Vlad Skvortsov's Blog

cyrillic ditrack gtd guitar mac music pdf phd postscript productivity programming projects python r russian shell terminal tex tips utf-8 wadcomblog

My name is Vlad Skvortsov, I'm a software engineer: it's my job, hobby and addiction.

My primary interests include high-performance, scalable, fault-tolerant distributed systems; server-side applications; information retrieval technologies; procedural aspects of software engineering process.

I work on several private and open-source projects, hacking in Python, Haskell, Erlang, Perl and C.

Guitar, hiking, ice hockey and other hobbies help me to balance my life.

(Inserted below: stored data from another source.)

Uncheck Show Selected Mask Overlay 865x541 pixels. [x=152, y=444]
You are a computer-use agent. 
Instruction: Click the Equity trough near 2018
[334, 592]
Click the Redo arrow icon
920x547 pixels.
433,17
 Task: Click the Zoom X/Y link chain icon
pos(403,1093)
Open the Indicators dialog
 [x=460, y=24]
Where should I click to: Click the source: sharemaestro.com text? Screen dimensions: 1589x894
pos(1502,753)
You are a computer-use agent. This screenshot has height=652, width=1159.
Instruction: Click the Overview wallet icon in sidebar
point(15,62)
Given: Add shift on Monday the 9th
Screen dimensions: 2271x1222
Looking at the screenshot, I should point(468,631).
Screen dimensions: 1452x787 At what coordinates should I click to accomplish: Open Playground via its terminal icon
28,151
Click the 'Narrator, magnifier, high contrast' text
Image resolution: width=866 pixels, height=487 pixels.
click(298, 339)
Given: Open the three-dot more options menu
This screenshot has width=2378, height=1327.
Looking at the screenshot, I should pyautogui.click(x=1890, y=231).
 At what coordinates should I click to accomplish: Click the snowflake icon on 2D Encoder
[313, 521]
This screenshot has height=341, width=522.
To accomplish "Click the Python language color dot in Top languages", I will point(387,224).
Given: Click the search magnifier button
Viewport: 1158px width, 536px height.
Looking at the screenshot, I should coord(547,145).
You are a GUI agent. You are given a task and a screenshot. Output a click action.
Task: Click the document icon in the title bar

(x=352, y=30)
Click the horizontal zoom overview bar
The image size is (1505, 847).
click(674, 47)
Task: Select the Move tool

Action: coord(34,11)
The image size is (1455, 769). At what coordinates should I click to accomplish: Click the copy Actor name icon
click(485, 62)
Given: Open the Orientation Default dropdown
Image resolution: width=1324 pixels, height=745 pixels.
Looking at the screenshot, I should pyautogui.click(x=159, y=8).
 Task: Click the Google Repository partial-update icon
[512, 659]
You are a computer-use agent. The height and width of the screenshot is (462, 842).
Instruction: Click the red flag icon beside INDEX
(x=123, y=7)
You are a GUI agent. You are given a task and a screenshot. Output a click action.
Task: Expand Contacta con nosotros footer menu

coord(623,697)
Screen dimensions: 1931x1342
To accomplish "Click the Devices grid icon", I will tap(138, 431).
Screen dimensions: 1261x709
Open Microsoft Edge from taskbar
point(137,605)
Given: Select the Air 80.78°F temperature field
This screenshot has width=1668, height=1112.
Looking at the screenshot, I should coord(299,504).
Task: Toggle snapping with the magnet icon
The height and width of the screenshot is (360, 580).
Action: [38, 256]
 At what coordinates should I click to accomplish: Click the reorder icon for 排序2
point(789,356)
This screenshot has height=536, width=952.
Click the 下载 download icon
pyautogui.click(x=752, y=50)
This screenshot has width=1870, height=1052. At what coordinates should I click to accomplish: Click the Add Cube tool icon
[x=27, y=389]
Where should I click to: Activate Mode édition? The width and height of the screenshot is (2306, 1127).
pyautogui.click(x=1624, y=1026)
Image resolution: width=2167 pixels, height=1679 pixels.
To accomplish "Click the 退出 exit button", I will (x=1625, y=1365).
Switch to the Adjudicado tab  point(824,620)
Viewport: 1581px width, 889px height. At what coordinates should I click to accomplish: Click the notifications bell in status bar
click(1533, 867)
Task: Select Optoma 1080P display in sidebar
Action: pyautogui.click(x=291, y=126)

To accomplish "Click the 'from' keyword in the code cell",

My e-mail is vss@73rus.com.

Cyrillic Fonts In R Plots

May 20 2007, 13:46 permalink

I've been using the R Project to perform statistic-related tasks in my ongoing Ph.D work. It's a great system and the only thing I had missed so far was the ability to annotate plots with russian texts in cyrillic. Of course R is capable of that, but I haven't seen complete recipes on how to do it anywhere on the web.

It turned out to be a nontrivial task. Apparently, there is a few Russian people using R on MacOS X. I've asked for help on the R mailing list, but the instructions didn't quite work, since my configuration was different (I use KOI8-R locale). I was also referred to Vol 6/2 (May 2006) of R News, which was helpful but, again, didn't offer a working solution to my problem.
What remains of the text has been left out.